People turn to semantic balance analysis using embeddings when they need to understand whether their dataset is fair, representative, and structurally complete: not just in terms of raw counts, but in terms of meaning. Traditional distributions can show how many samples fall into each category, but only embeddings reveal deeper patterns: whether certain concepts dominate, whether clusters are missing or underrepresented, whether two groups that "look balanced" numerically are actually very different semantically. This is crucial in ML, robotics, recommendation systems, audio/vision datasets, and any scenario where meaningful coverage matters more than labels alone.

BalanceMap in SmooSense makes this effortless by visualizing embedding space as bubble plots, computes relative ratio, and colorize by the level of imbalance.

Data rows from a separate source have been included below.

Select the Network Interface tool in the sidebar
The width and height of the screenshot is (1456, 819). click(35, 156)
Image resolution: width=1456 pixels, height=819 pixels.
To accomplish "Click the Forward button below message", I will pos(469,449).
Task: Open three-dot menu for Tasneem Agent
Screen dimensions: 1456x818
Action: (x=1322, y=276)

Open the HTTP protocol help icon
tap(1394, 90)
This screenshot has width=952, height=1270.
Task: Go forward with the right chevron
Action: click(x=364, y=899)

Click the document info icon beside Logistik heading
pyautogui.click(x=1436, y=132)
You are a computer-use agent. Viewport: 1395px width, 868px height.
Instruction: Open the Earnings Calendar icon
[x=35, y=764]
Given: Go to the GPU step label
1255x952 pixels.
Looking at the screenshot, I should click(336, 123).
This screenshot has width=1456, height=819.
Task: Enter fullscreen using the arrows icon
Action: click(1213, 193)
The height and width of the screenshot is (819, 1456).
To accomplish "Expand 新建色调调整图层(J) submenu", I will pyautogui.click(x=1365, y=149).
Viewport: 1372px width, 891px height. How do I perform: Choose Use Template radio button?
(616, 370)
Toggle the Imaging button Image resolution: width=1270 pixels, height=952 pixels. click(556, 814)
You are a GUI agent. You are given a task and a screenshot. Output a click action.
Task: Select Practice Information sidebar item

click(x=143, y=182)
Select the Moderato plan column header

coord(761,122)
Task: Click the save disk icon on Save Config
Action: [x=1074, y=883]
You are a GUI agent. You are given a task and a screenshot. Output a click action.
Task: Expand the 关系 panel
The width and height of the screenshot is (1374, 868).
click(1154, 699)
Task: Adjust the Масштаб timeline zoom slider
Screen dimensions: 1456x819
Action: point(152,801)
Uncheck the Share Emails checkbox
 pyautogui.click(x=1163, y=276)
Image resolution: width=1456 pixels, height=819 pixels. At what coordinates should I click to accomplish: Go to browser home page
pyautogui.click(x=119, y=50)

4.1 Ratio-based color encoding for balance#

Color isn't determined by raw counts, but by relative balance across breakdowns (e.g., training/validation/test splits). This is because groups of the breakdown inherently have different size. Image below shows the distribution of fold. If we colorize by counts, then you will only see information from training fold.

For each bubble, we compute the ratio of samples of that bubble within its breakdown group:

$\text{ratio} = \frac{\text{count of points in bubble}}{\text{count of total points in that group}}$

We then compare these ratios across groups:

Example of good balance. When ratios are equal, the bubble is colored with neutral gray, indicating balance. Hovering on bubble will show detailed counts and ratios.

Example of imbalance. When ratios differ, the color shifts toward the dominant group, making imbalances immediately visible.

4.2 Try BalanceMap yourself#

Zoom in and drag around, you can easily find a blue cluster where all the data is in train fold, no testing or validation at all.

👇 Live demo

https://demo.smoosense.ai/Table?tablePath=s3://smoosense-demo/datasets/COCO2017/images-emb-2d.parquet&activeTab=Plot&activePlotTab=BalanceMap&columnForGalleryVisual=coco_url&columnForGalleryCaption=fold&bubblePlotXColumn=emb_x&bubblePlotYColumn=emb_y&bubblePlotBreakdownColumn=fold

5. More#

Full embedding features (search, clustering etc) are coming.